## Work order
Lines in the listing under this task are to be copied exactly.
________________________________________
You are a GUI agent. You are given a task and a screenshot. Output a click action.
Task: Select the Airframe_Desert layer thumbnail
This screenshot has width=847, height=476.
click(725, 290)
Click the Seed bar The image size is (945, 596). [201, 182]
________________________________________
## Reply to the task
You are a GUI agent. You are given a task and a screenshot. Output a click action.
Task: Select the Airframe_Desert layer thumbnail
This screenshot has width=847, height=476.
click(725, 290)
Click the Seed bar The image size is (945, 596). [201, 182]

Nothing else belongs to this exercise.